Pierre nue, suspensions basses, jeux fournis, carnets de points et jetons qui ne valent rien : voilà tout l'équipement du salon.
Cinq feutres se prennent au fur et à mesure des arrivées ; deux se bloquent au téléphone, pour un groupe de six joueurs au maximum.
Sur chaque table, un jeu neuf, un carnet de points, une coupelle de jetons. Le tout regagne les caisses numérotées à la fermeture.
Le croupier de la maison n'arbitre rien : il redit une règle, bat les cartes si on l'en prie, et veille à ce que personne ne reste debout.

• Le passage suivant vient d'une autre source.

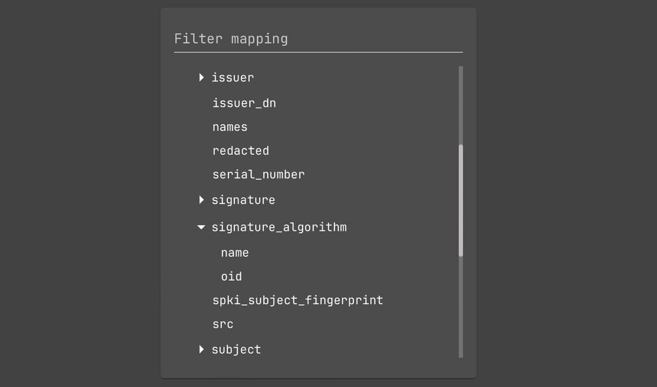This screenshot has width=657, height=387.
Task: Click the scrollbar track above the thumb
Action: (460, 105)
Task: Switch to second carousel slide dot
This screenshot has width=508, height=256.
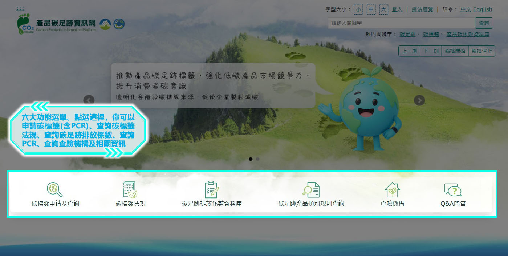Action: pyautogui.click(x=258, y=159)
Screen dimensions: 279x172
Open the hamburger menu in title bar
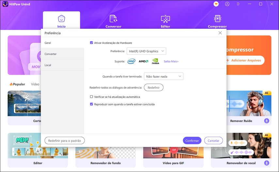238,4
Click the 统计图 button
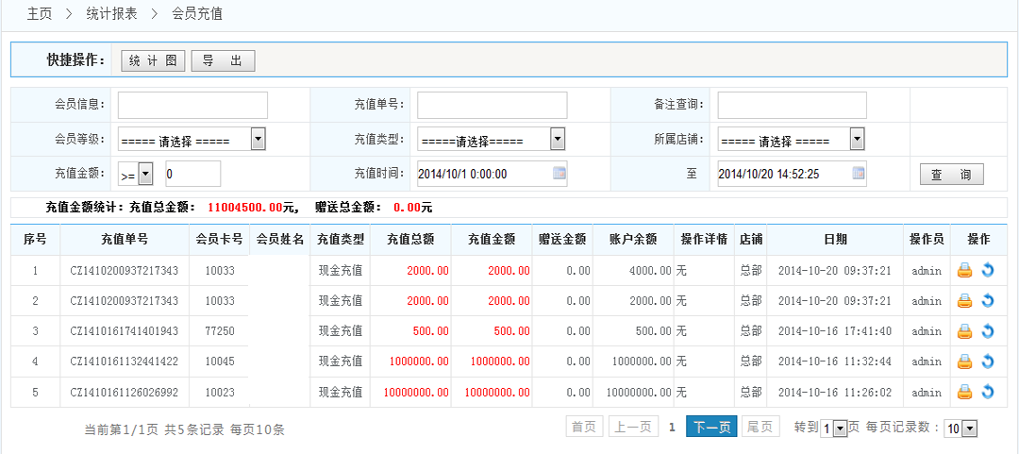The width and height of the screenshot is (1019, 454). click(x=153, y=60)
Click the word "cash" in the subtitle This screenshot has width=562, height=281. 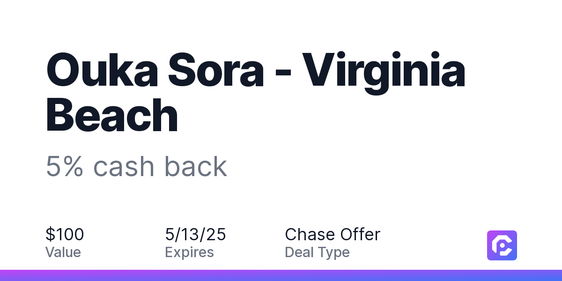(x=123, y=166)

Tous les soirs, comptées au carnet.
Le jeudi, deux tables à cinq joueurs.
Vendredi et samedi, jetons de comptage, aucune mise.
Le jeton reste la propriété de la maison : il tient un score, sa valeur marchande est nulle, et rien ne l'échange.
Une somme d'argent posée sur le feutre clôt la partie à l'instant même.
Un paquet de cartes venu d'une poche n'atteint jamais la table.
L'équipe déplace parfois un joueur d'un feutre à l'autre pour qu'aucune table ne devienne injouable.
Le carnet se lit à la fermeture, puis se remet à zéro.
Toute la maison — salle à manger incluse — se ferme en dessous : cuisine comtadine devant, sept feutres de cartes derrière.
Rien ne se joue à distance : ni mise, ni gain, ni compte de joueur. Tout est pesé rue des Halles, à Carpentras.